Sheheen was born in Utica, New York. Sheheen's work at Speed Channel included anchoring SpeedNews, and being the lap-by-lap announcer for the World of Outlaws' Knoxville Nationals. His broadcasting career began in 1988, when he did an IMSA sports car race for ESPN. Sheheen's career has grown since. He has worked for ESPN2, FSN, TNN (now Paramount Network), and CBS. While at TNN, his first job in 1992 was as a pit reporter for their coverage of the ASA. He eventually moved up to the lead lap-by-lap announcer for TNN's ASA coverage around 1995. He became the lead announcer of TNN's coverage of the NHRA Drag Racing Series and shared hosting duties with Steve Evans on TNN's coverage of the World of Outlaws. He also occasionally anchored their now-defunct racing news show, NASCAR RaceDay, and at CBS, he was a pit reporter for their coverage of Winston Cup Series races, most notably the Daytona 500. In 2005, Sheheen did lap-by-lap for Dorna-produced CBS's broadcasts of the San Marino Grand Prix, the Spanish Grand Prix, the Canadian Grand Prix, and the German Grand Prix.

Until 2005, Sheheen was the host/narrator of Speed's coverage of the World Rally Championship, and of the network's magazine show, WRC Rally Magazine. Sheheen has since been replaced. Speed's on-site WRC reporter, former co-champion Nicky Grist, has seen an increase in his role.

Since 2007, Sheheen has been a pit reporter for Speed-produced NASCAR on TNT. At the 2009 New Hampshire race, he filled in for Bill Weber as the lead announcer. On July 1, 2009, it was announced by TNT and NASCAR that Sheheen will fill in for Weber at the Coke Zero 400 and the LifeLock.com 400, the final two races of TNT's 2009 schedule.
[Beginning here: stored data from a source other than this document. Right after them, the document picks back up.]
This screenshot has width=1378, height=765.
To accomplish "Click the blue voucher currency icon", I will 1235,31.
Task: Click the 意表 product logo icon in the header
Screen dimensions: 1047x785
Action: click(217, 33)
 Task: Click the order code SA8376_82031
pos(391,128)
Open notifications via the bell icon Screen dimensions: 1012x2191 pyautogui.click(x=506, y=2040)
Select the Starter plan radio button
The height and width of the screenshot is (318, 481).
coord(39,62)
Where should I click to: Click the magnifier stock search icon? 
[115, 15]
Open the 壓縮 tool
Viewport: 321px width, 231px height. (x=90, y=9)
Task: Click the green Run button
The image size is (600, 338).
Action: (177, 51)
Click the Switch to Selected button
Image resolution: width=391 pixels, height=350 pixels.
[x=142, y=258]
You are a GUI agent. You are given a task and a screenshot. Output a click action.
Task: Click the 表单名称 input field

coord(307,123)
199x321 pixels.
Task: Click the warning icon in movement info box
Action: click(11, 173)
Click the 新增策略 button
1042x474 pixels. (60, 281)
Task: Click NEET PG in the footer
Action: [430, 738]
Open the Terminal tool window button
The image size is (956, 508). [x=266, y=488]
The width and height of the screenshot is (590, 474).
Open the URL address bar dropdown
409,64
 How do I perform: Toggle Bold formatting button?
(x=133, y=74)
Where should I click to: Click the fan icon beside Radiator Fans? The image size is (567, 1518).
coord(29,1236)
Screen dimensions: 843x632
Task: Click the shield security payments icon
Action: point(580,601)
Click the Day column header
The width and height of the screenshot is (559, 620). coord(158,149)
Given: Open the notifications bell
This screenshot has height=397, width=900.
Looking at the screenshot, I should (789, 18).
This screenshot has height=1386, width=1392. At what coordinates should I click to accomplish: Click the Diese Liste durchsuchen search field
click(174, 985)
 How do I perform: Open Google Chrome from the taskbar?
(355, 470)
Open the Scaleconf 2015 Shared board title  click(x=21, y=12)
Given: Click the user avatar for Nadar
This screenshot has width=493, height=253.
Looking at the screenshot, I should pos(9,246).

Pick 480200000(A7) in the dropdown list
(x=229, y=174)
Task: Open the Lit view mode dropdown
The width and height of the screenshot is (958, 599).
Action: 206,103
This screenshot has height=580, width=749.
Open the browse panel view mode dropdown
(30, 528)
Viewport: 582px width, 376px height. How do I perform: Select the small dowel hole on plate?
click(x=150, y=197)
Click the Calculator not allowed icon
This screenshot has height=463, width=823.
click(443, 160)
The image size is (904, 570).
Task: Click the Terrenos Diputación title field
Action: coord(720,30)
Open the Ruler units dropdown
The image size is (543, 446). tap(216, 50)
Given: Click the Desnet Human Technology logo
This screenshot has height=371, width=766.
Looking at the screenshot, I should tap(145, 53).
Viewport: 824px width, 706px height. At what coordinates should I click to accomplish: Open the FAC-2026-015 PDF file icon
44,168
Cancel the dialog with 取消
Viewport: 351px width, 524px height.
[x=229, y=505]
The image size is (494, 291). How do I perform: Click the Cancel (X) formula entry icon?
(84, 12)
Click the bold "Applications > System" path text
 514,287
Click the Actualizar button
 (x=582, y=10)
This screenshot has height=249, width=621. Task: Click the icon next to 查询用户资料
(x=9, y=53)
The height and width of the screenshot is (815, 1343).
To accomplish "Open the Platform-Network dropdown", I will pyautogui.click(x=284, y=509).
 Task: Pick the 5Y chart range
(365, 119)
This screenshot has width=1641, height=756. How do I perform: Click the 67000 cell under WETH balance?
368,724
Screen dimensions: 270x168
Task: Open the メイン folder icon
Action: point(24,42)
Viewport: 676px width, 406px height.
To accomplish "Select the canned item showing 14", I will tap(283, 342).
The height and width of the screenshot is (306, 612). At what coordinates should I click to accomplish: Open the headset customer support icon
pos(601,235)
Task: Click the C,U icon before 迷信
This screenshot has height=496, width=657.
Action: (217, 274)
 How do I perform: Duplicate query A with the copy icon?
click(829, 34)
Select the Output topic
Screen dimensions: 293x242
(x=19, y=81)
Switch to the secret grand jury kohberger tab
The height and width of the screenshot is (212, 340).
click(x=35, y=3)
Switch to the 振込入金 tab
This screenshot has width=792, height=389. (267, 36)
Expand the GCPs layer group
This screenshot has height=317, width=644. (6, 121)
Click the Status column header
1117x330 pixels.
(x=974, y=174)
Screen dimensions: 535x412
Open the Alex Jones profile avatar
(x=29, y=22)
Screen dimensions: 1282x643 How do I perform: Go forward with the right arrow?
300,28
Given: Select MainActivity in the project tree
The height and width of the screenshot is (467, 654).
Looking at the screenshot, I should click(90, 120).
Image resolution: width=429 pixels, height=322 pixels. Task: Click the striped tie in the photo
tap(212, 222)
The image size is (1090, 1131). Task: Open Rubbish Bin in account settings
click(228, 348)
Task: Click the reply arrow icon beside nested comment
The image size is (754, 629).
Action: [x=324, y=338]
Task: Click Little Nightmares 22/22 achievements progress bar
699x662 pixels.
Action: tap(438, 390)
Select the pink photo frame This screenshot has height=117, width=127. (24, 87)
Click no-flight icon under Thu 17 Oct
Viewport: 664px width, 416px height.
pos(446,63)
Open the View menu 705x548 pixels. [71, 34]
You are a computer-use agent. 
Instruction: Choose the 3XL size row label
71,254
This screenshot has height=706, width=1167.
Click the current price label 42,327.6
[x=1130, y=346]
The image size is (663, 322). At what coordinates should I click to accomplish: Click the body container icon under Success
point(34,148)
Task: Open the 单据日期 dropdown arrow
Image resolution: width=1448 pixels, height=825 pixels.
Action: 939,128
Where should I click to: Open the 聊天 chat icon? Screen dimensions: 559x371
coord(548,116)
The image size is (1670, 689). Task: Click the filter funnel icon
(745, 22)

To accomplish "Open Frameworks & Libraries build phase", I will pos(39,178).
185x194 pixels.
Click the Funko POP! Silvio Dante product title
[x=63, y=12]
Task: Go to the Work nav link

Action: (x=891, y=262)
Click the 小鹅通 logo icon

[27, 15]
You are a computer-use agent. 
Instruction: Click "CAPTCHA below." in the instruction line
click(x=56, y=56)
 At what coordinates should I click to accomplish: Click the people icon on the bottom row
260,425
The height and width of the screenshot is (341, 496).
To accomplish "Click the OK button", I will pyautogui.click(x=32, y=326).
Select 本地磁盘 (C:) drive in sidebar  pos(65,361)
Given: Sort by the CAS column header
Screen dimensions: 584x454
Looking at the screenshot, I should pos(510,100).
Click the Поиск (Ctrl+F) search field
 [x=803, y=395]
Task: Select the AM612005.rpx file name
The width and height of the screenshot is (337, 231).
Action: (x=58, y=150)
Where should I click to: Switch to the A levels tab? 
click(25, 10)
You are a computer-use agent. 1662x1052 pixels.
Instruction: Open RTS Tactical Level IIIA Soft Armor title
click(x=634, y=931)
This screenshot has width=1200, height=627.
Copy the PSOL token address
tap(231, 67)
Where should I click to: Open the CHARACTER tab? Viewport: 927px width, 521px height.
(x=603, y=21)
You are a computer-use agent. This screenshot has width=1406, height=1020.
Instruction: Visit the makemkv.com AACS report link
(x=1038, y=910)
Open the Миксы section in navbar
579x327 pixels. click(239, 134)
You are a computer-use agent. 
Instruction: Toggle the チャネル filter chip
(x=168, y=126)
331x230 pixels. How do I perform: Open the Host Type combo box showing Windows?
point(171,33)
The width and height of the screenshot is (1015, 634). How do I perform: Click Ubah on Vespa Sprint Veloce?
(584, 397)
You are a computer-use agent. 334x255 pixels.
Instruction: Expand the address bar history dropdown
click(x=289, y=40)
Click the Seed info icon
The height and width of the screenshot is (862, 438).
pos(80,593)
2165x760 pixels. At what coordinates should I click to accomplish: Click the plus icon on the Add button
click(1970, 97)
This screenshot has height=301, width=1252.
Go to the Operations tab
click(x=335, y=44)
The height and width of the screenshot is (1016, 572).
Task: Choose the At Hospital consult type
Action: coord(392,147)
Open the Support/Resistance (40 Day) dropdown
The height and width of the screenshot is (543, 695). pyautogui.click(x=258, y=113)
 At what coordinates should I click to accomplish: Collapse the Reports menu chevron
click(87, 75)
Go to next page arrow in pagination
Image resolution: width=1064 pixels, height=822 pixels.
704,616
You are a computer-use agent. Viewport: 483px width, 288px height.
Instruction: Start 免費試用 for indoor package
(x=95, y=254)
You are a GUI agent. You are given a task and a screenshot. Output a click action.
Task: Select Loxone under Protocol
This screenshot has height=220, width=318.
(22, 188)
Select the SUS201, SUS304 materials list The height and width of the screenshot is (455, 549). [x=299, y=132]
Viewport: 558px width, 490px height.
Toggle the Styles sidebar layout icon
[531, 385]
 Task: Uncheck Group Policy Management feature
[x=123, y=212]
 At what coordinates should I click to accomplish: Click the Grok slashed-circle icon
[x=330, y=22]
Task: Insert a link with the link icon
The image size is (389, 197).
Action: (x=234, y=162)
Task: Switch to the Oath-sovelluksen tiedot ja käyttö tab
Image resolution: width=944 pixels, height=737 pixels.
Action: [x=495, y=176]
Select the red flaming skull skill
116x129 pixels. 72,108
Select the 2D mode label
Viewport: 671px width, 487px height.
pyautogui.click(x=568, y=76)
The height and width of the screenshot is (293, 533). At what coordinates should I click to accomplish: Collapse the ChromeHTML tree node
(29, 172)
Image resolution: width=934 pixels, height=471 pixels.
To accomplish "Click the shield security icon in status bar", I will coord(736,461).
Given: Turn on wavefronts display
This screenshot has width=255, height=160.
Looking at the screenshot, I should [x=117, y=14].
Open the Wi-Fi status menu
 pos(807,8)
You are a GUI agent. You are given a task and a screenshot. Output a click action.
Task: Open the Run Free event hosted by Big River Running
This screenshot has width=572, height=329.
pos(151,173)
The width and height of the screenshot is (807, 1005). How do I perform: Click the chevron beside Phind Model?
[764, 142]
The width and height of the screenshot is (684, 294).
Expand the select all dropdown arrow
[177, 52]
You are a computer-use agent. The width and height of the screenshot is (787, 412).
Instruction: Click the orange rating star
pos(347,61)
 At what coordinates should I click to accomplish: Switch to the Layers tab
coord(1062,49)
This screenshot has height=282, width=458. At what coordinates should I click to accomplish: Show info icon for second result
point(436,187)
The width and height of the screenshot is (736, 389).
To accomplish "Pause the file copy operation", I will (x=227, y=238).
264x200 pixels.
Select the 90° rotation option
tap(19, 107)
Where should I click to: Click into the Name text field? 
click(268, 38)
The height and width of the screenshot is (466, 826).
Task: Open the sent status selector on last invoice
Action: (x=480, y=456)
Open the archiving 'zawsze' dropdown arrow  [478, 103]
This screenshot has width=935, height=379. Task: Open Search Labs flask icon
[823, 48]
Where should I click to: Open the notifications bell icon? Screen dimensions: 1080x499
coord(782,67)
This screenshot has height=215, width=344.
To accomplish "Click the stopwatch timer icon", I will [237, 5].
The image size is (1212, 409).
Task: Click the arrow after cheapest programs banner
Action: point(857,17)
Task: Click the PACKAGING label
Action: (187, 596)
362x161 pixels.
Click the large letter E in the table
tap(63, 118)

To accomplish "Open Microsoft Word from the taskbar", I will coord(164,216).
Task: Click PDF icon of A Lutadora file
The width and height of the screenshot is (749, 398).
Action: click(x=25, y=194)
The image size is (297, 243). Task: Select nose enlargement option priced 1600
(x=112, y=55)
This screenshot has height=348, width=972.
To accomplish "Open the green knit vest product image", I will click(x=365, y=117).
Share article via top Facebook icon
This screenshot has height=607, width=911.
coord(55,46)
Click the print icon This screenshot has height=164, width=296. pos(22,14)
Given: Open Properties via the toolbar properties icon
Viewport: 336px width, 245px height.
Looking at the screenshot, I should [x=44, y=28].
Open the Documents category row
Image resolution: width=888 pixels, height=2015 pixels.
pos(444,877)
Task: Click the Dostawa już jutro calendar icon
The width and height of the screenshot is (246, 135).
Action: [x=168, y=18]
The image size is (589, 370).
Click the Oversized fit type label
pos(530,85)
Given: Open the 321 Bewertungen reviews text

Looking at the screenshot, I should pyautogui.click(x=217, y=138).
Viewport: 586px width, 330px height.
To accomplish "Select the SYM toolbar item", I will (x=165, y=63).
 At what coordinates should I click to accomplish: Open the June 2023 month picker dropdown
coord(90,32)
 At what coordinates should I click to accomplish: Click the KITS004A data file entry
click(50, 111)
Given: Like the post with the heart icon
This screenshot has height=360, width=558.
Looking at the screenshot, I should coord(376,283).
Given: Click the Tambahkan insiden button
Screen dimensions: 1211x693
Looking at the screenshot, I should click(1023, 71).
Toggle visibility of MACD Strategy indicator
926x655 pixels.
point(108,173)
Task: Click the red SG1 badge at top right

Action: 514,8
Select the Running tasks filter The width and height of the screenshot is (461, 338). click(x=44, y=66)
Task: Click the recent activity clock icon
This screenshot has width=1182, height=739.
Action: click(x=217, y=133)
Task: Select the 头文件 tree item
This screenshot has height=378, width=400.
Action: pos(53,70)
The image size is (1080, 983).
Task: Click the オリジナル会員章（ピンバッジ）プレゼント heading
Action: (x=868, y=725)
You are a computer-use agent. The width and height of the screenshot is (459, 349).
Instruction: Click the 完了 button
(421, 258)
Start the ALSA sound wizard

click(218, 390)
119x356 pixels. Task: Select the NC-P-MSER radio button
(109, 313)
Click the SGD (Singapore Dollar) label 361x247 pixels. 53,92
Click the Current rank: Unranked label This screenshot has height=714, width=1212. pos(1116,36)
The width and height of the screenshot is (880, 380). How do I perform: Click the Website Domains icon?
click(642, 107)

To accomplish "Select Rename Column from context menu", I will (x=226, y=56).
From 2007 to 2008, Sheheen has also been the announcer for AMA Motocross Championship on the SPEED Channel, until he was replaced with the current announcer Jason Weigandt beginning in the 2009 Season.

Sheheen has also announced at the Grand Prix of Long Beach, covering the races held throughout the weekend.

One of Sheheen's early positions was as a trackside race announcer at northern California's American Federation of Motorcyclists (AFM) road course races at Sonoma Raceway in the early 1980s.

For his contributions to covering sprint car races, Sheheen was inducted into the National Sprint Car Hall of Fame in 2023.